** Provided entries follows **

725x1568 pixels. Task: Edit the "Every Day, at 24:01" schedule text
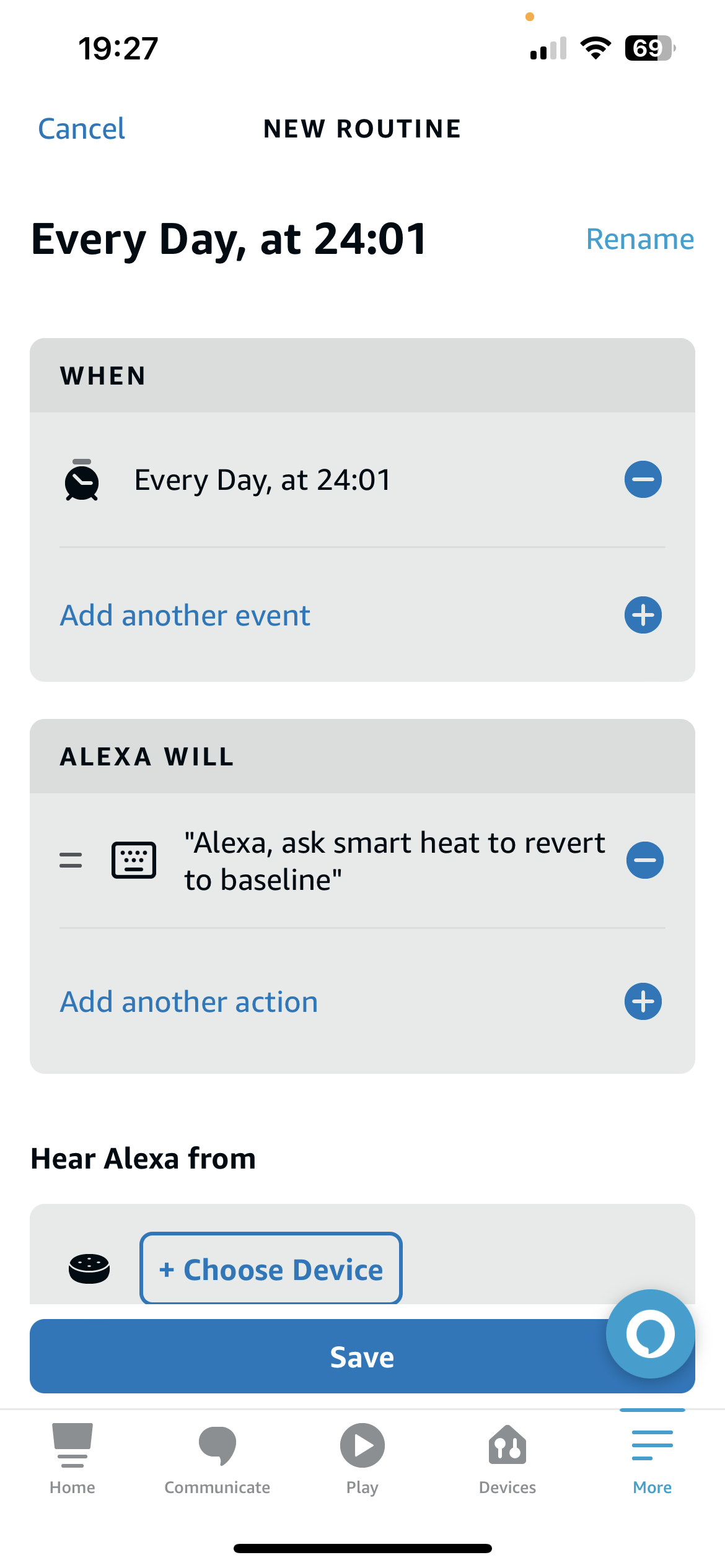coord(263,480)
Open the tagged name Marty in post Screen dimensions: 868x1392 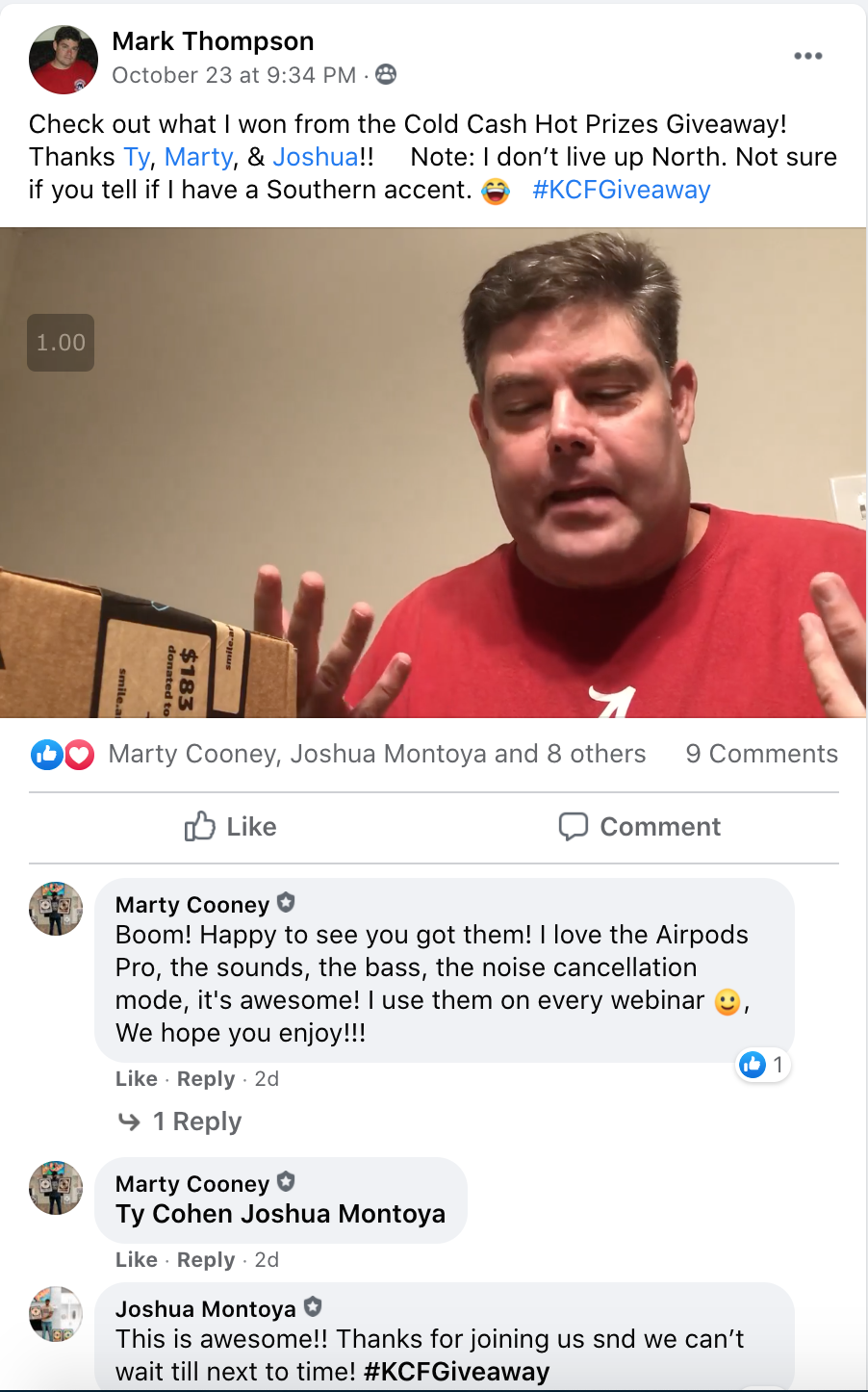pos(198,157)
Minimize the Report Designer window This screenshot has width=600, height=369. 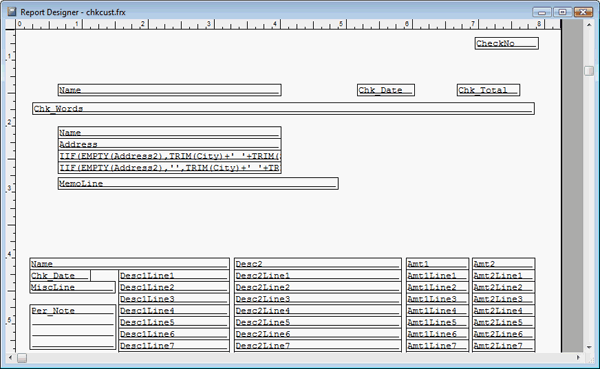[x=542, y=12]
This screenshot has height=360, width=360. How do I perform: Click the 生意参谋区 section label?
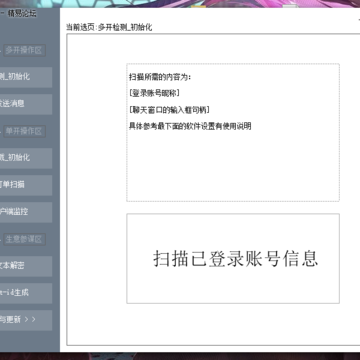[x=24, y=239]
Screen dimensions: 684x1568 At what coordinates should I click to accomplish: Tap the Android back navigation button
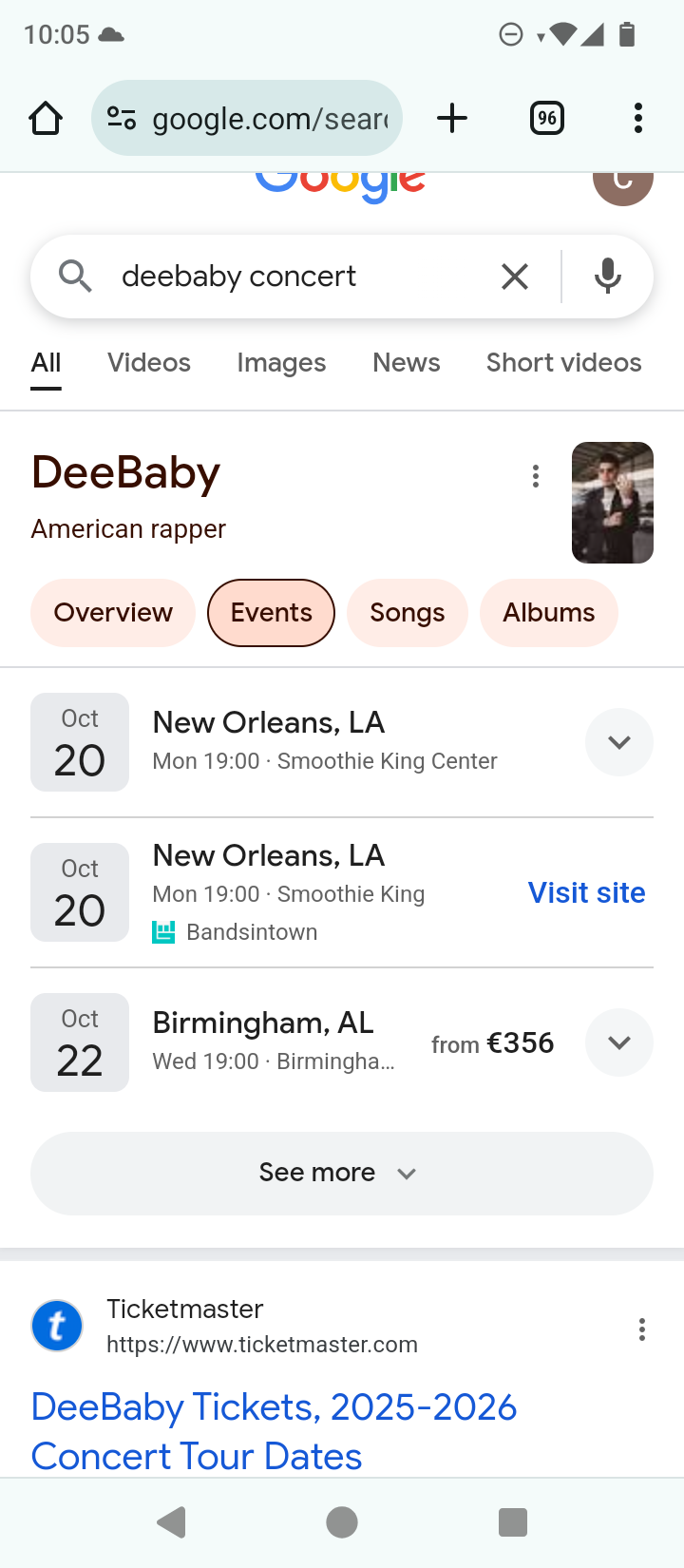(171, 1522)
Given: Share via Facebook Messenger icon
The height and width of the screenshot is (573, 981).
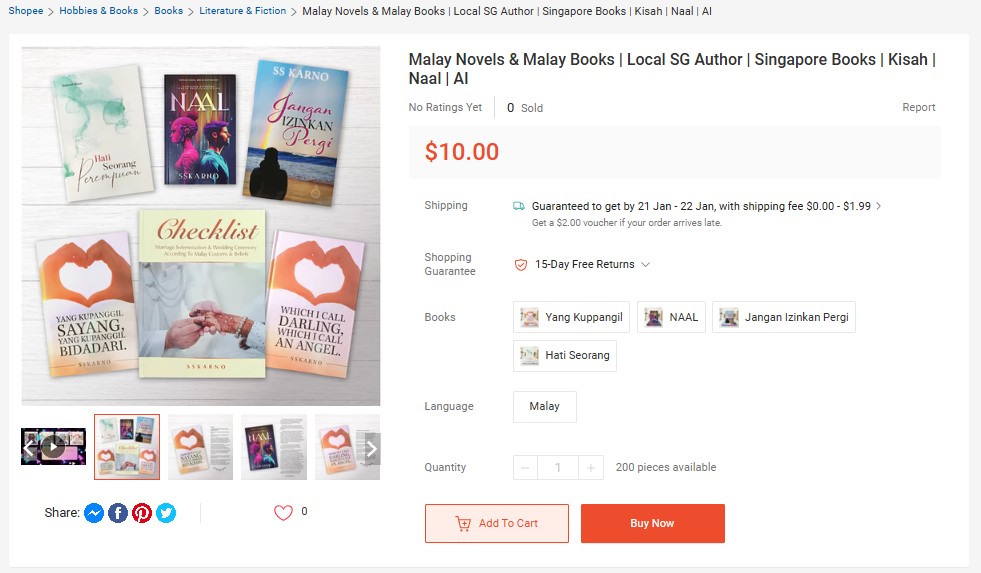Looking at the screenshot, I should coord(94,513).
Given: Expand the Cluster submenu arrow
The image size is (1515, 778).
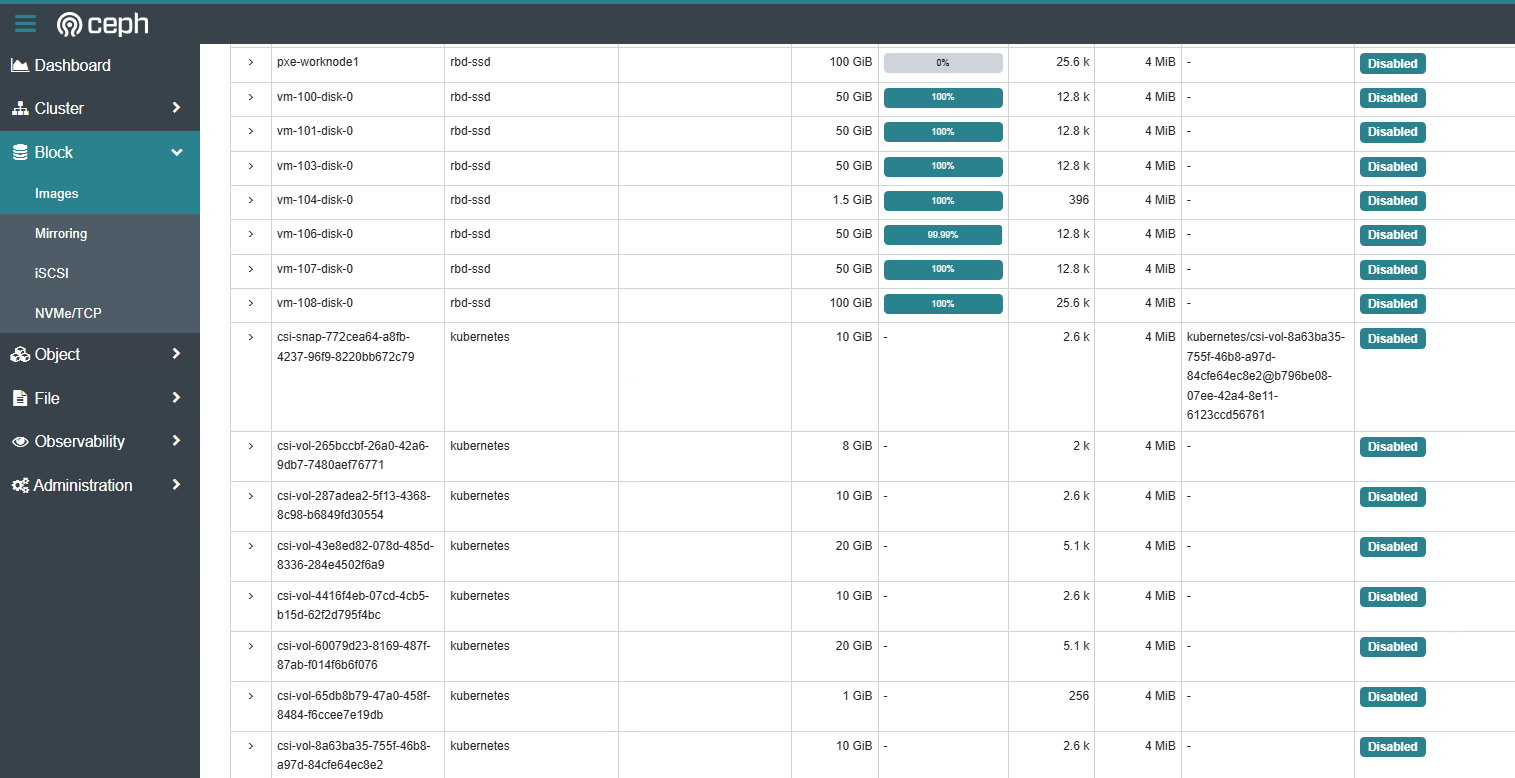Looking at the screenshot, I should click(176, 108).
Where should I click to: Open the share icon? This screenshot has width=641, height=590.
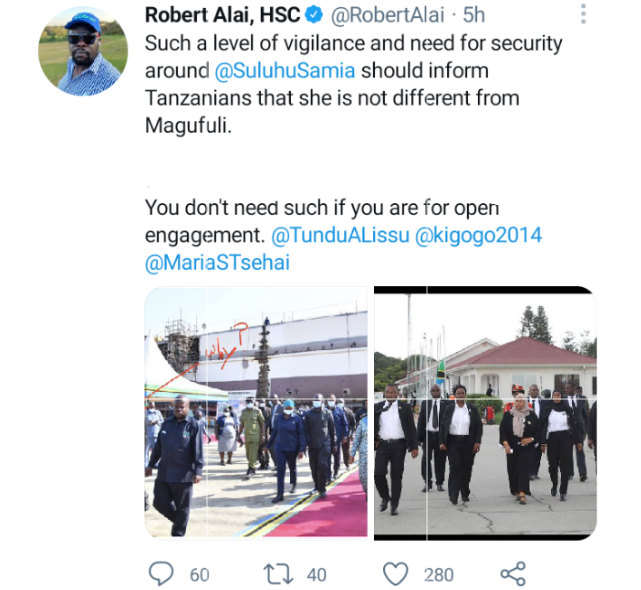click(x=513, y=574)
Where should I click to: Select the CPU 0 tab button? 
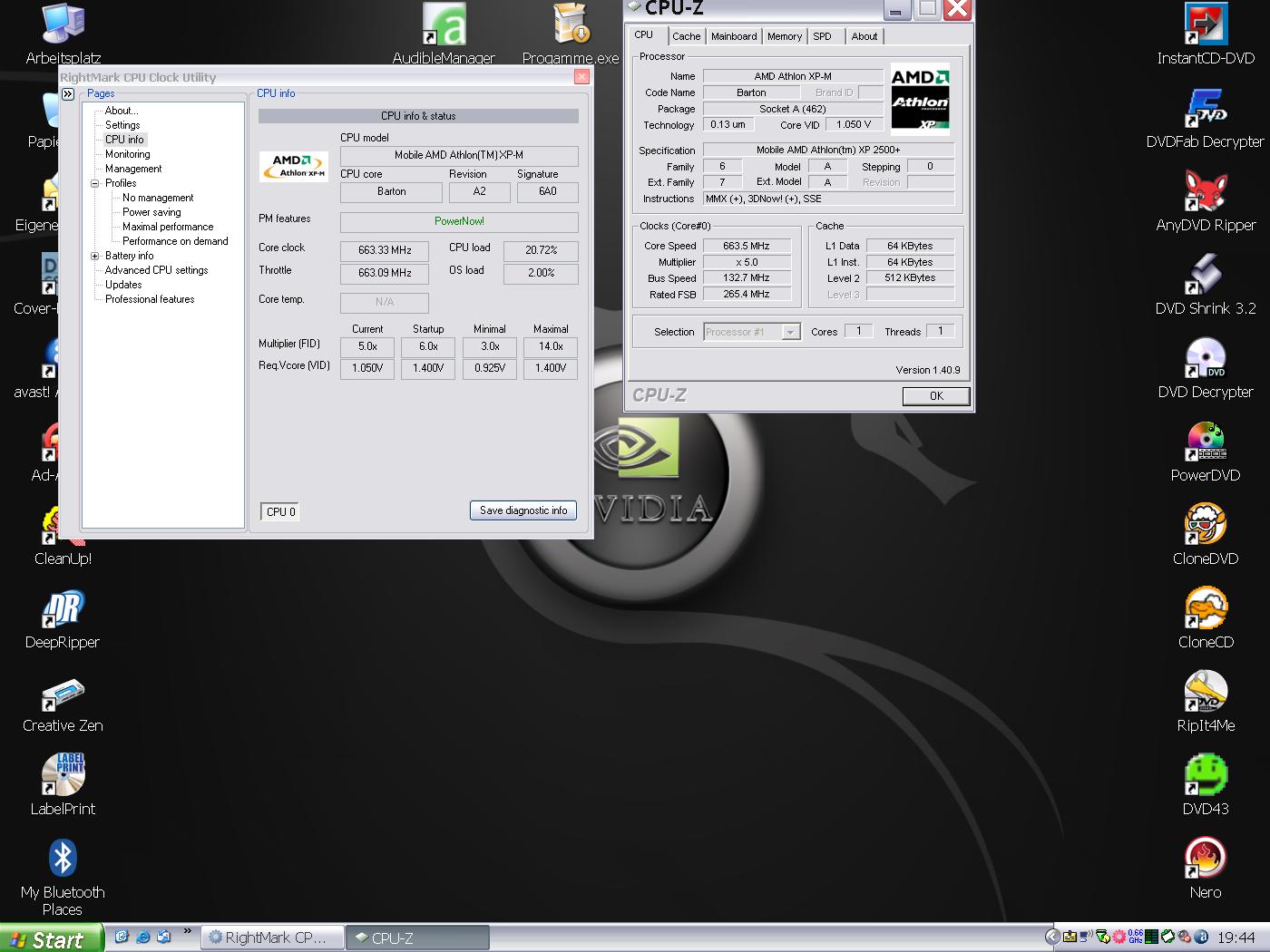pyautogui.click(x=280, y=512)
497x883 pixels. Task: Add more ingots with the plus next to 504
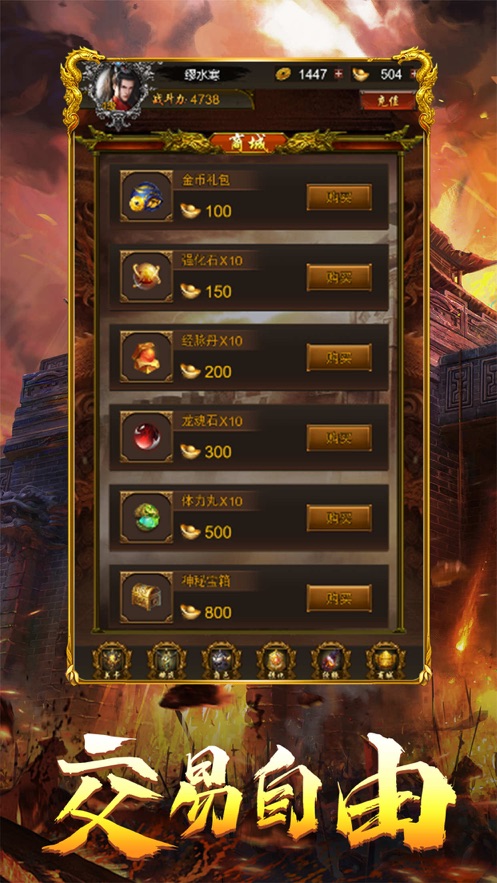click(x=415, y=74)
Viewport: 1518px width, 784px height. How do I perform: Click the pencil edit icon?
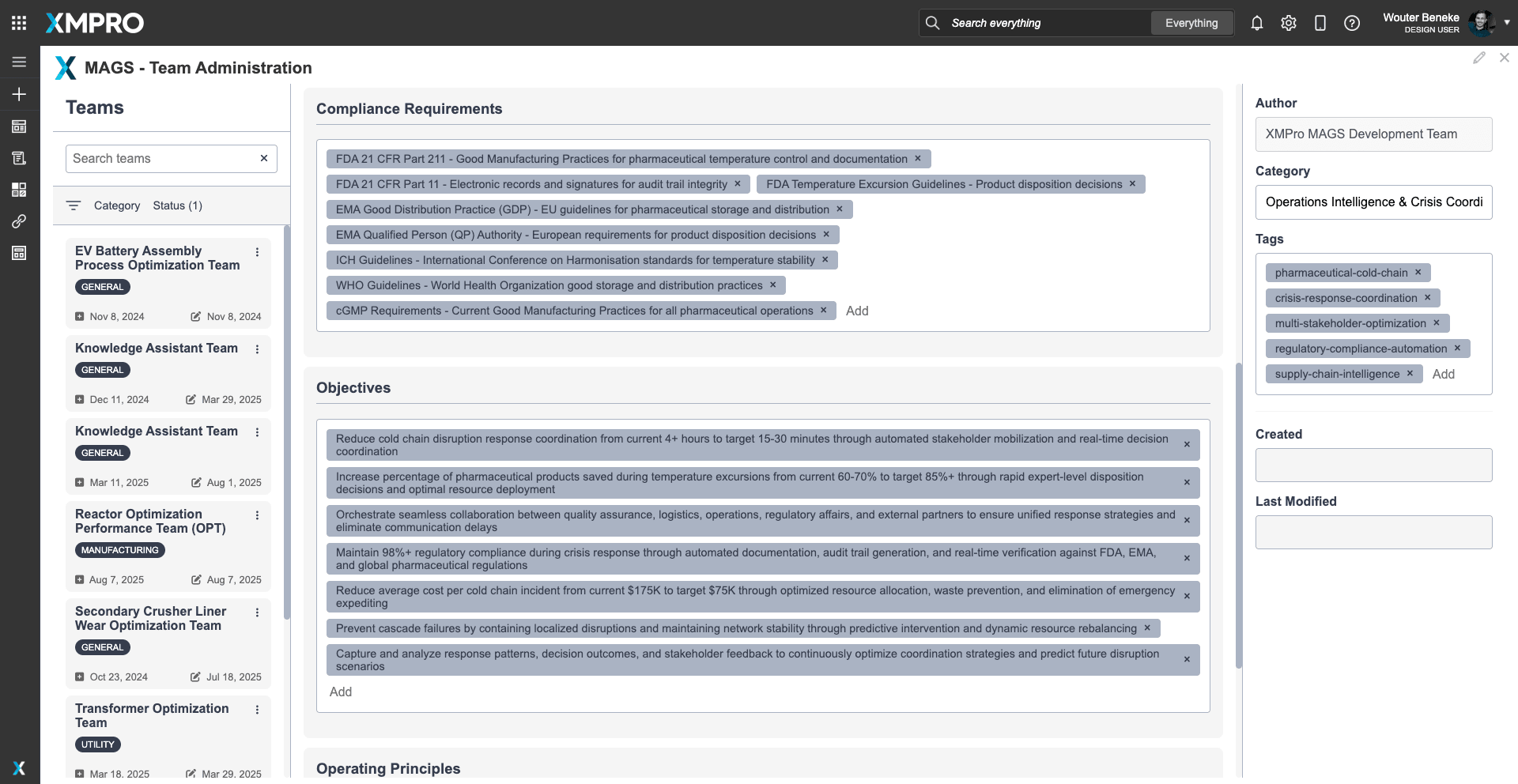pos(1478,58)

** End of Provided entries **

* Exercise directions *
Here the job is to copy the listing above word for word, starting at the line with "Screen dimensions: 684x1568" and ending at the line with "Given: Expand the Cluster submenu arrow", and to leave out the pictures.

* Answer area *
Screen dimensions: 684x1568 At what coordinates should I click to accomplish: Tap the Android back navigation button
(171, 1522)
Given: Share via Facebook Messenger icon
The height and width of the screenshot is (573, 981).
Looking at the screenshot, I should coord(94,513).
Given: Expand the Cluster submenu arrow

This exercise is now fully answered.